On en déduit p2=0,0377 ; p3=0,0702


Equilibre : pn+1=pn  pchapeau=1

EXERCICE 2 : SELECTION BALANCEE PAR SUPERDOMINANCE. CAS DU MAÏS.

Dans une population de maïs, espèce allogame, il existe un locus (codant pour la qualité
des graines) pour lequel les valeurs sélectives relatives sont les suivantes :

Génotypes AA Aa aa
Valeurs sélectives ¾ 1 0

1. Donner en fonction de p, fréquence de l’allèle A, les variations de cette fréquence à


chaque génération.

p’ = (w1* p² + w2 * ½ * 2pq) / (w1 * p² + w2 * 2p q+ w3 * q²))
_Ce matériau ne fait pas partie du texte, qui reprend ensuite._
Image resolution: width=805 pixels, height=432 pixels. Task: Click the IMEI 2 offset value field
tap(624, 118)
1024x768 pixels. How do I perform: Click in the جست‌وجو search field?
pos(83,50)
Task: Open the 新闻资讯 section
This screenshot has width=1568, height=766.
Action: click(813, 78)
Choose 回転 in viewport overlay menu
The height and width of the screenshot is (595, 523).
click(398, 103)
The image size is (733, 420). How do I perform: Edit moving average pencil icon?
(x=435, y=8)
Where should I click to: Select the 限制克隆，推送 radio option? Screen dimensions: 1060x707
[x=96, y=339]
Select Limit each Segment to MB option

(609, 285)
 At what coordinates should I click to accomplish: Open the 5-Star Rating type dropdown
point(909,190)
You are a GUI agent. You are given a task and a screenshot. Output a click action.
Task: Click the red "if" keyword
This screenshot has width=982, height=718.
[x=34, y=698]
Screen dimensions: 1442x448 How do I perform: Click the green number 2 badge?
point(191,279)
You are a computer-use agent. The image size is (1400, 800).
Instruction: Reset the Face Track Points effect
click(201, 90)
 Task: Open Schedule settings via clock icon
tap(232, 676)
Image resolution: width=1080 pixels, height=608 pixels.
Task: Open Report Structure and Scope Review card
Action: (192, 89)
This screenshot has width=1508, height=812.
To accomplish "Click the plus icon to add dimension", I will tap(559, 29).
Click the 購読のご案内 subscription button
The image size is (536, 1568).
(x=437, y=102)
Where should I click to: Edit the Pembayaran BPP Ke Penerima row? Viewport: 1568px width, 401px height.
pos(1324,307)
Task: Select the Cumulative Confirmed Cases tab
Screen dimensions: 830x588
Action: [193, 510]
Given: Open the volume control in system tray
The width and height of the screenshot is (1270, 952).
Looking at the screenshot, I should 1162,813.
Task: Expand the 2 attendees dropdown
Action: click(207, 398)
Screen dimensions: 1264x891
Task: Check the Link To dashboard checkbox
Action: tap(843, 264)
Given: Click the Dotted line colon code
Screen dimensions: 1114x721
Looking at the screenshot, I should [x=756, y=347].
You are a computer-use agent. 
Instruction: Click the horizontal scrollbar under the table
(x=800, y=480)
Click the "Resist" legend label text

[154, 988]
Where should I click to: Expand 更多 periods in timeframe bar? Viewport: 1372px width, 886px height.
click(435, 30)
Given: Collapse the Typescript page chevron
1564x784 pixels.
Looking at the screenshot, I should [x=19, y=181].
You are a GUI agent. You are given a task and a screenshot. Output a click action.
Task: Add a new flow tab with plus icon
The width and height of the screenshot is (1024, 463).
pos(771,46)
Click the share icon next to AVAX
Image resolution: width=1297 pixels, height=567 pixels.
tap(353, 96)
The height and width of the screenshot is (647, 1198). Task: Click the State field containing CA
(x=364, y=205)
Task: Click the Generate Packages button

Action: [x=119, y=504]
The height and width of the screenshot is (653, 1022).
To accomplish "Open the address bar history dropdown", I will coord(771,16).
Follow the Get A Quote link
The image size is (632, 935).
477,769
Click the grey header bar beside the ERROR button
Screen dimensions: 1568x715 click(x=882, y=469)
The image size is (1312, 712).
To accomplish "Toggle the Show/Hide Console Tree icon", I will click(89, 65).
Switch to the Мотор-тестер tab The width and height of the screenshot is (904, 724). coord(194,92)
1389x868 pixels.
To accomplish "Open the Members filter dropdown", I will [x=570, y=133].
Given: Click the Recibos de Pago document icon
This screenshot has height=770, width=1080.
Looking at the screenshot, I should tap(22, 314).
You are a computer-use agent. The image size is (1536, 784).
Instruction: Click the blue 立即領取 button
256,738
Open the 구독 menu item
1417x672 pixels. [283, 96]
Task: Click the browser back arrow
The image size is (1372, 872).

= (¾ * p² + 1 * ½ * 2pq) / (¾ * p² + 1 * 2pq + 0 * q²)
= (¾ p +q) / (¾ p + 2q)
= ( ¾ p + 1 – p) / (¾ p + 2 – 2p)
= (1 – ¼ p) / (2 – 5/4 p)

∆p = p’ – p = ((1 – ¼ p) / (2 – 5/4 p)) - p


= (1 – ¼ p – 2p + 5/4p²) / (2 – 5/4 p)
= (5/4 p² -9/4 p +1) / (2 – 5/4p)

(Par d’autres simplifications, on peut arriver à :

∆p = p’ – p = (q(1 – 5/4p)) / (¾ p + 2 q)

Les deux équations ∆p permettent d’arriver aux mêmes résultats à la question 2.)

2. Existe-t-il un état d’équilibre polymorphe pq ≠ 0 ?

∆p = 0 → (5/4 p² -9/4 p +1) / (2 – 5/4p) = 0


5/4 p² -9/4 p +1 = 0
5p² - 9p + 4 = 0

Deux solutions : p1 = 1 ou p2 = 4/5

(On obtient les deux mêmes solutions avec l’autre équation).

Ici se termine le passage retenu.